Shared Memory vs. Distributed Memory

Shared Memory:

Advantages

Simpler to program than message passing
Implicit communication

Disadvantages

Controlling locality is difficult but important for performance
Race conditions
False sharing

Advantages – Natural automatic locality control

– Runs everywhere (SM+DM) – Scalability and performance – No data races

 Disadvantages

– Low-level, complex programming

– Large memory consumption due to replication of data

UMA && NUMA

UMA Architecture 结构

Access to memory is uniform

– There is one global physical memory
– Each processor has essentially the same performance characteristics (same latency and bandwidth) when accessing any memory location in the systemUMA in the past (and now NUMA) systems dominate the server market and are becoming more common at the desktop
Shared address space makes UMA attractive for parallel programming (easier than parallel programming for distributed memory systems)
They are important building blocks for larger-scale systems (E.g., Infiniband clusters)

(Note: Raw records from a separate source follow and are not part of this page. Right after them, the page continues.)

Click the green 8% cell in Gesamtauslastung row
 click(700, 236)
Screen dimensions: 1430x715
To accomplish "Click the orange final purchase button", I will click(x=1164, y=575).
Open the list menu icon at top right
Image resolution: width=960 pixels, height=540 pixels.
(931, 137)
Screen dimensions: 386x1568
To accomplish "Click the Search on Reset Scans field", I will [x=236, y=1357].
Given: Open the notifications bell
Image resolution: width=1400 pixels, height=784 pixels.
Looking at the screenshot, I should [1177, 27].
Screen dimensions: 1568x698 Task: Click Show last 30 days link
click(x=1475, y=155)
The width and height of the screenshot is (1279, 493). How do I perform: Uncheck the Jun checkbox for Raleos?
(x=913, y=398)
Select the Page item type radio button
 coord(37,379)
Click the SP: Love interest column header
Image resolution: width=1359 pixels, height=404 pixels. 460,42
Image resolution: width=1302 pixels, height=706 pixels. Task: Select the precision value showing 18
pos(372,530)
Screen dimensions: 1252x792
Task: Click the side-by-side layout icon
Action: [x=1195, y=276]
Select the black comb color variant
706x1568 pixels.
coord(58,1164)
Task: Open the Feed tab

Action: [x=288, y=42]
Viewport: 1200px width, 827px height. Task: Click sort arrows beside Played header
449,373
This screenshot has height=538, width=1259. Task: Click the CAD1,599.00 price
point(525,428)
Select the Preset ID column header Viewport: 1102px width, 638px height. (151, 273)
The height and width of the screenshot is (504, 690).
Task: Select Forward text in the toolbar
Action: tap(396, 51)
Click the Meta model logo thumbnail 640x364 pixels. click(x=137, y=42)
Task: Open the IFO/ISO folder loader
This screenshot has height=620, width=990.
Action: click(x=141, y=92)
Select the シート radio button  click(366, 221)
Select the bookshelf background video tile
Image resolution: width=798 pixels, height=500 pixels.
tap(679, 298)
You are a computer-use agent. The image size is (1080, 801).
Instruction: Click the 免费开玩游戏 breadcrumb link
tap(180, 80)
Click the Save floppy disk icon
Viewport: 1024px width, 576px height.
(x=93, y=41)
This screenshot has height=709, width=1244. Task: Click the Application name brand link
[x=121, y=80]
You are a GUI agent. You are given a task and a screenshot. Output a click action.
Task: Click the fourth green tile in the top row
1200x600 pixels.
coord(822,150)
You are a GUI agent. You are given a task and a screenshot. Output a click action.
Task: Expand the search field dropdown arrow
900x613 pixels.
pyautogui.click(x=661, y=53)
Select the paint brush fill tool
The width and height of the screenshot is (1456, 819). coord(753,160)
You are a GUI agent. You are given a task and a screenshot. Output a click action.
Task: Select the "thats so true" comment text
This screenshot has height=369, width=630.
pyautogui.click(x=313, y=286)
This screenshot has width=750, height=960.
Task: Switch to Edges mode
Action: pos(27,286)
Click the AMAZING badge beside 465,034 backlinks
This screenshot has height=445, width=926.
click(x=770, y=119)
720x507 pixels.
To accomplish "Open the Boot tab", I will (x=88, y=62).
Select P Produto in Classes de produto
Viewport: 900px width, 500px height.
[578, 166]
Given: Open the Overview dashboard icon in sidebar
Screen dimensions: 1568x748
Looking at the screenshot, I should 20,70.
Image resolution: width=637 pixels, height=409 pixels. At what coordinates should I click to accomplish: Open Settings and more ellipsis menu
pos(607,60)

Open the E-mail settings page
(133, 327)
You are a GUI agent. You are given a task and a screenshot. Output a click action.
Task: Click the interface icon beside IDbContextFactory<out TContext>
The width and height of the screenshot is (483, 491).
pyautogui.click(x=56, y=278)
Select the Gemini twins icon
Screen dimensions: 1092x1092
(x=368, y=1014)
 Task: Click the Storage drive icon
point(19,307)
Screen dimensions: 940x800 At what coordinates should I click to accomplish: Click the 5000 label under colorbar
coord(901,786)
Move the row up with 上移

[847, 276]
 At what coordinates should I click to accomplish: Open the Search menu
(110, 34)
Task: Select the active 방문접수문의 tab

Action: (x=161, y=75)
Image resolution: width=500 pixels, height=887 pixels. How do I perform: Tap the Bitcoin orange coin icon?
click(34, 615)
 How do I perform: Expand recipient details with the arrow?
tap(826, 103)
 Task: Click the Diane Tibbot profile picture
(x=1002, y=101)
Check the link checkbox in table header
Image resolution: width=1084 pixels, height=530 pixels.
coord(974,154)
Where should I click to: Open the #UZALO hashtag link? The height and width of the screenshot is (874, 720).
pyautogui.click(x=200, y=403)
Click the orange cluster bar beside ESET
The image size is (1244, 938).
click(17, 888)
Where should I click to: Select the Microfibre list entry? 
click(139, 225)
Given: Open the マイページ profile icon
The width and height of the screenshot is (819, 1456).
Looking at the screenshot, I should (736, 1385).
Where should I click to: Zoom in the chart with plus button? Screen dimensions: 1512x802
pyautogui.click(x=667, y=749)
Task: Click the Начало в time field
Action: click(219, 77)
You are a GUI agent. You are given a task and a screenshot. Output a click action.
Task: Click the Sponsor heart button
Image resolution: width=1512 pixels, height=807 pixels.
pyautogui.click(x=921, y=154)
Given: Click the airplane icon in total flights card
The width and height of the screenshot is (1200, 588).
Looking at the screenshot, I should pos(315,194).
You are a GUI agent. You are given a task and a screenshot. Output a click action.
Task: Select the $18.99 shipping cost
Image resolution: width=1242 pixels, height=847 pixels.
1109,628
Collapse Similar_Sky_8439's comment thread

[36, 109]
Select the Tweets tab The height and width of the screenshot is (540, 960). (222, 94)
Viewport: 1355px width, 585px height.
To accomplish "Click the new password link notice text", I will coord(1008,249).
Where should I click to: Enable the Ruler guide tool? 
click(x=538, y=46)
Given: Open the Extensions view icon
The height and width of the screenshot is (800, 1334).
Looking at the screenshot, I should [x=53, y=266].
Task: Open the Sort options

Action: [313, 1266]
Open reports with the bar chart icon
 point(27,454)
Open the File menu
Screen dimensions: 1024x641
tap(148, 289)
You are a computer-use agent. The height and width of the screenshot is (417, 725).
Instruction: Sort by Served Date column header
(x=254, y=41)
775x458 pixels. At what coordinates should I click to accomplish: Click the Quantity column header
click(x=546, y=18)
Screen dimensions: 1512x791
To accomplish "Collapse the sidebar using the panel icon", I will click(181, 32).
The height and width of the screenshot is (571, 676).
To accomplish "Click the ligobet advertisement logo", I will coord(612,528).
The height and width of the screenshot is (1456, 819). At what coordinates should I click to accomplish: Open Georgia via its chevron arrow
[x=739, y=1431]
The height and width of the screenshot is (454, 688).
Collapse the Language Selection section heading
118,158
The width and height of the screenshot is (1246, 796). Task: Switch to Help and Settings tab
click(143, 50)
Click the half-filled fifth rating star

相当于由一个hub来管理内存。每个处理器都有相同的性能表现（相同的latency和bandwitdh)，因为hub是一样的

Bus-Based UMA Design

有一条总线连接缓存块和内存就是Bus Based UMA Design

Remember: we need caches for good performance

Caches allow us to exploit temporal and spatial locality
Instead of fetching a datum from memory, get it from fast cache 内存比缓存慢
In a UMA systems we’ll want to have a separate cache for each processor since the cache needs to be close to the processor and access has to be fast
In multicore systems some of the caches might be shared

缓存非常重要

Temporal 时间性，程序多次不同时间访问一个内存位置
Spatial 空间性，程序一次访问可能多个内存位置
UMA我们想让每个处理器有自己的cache，距离processor越近访问越快
多核系统缓存可能是分享的 (L1,L2给每个核心，L3共享)

Problem: caches lead to replication of data items in several locations

These multiple copies of data items in caches must be kept coherent, somehow

问题是多核处理的话可能一个数据在多个缓存都有

这些多份数据应该是coherent的

Caches Coherence

缓存能提升速度

如果需要更改非共享缓存的数据的话，这些数据可能在其他那里也有，这里就需要一些策略

Write-through cache Each update to a cache also updates the original memory location 缓存里的数据更改了立马写回内存位置很慢
Write-back cache 缓存里数据先不写回去，需要替换当前缓存的值（将当前变量替换成其他的值时候）再写回去

如果用Write-through cache则有

P3缓存更新，内存缓存更新，P1缓存未更新。 P2由于之前未储存P2的值，所以向内存请求到u的新值

如果用Write-back，

P3缓存更新

由于u没有被替换成其他变量（比如x,y）那么这时候Memory中依然是老值5，所以P1从缓存里读取，P2从内存中读取，都是5

解决冲突办法：Snooping

Key properties: – Cache controllers can snoop on the bus (observe transactions) – All bus transactions are visible to all cache controllers (bus is a broadcast medium) – All controllers see the transaction in the same order – Controllers can take action if a bus transaction is relevant, i.e. involves a memory block in its cache – Additional state information is associated with each cache line (e.g., valid, dirty,…) – Coherence is maintained at the granularity of a cache block – State information for uncached blocks is implicitly defined (e.g. invalid or not present) – Controllers can take appropriate action for relevant transactions: invalidate, update, supply value

缓存块能观察总线上的缓存转移
所有的数据都是通过总线传递，总线上存在一个缓存控制器，控制器可以看到这些数据
控制器可以看到转移的顺序
如果转移是有关的，控制器可以采取措施，也就是说控制器会参与到一个存储块在它的缓存里
有额外的状态被储存，（当前块是有效的还是脏数据）
一致性以缓存块的粒度为单位进行储存（也就是说一换就是一行）
未缓存块的状态信息是隐式定义的（无效还是没有出现过）
控制器对于相关的转移可以采取有效的措施：令失效，更新，提供新值

Snooping有两种协议：失效和更新协议：

Invalidation Protocols

Basic idea: There can be multiple readers but only one write at a time.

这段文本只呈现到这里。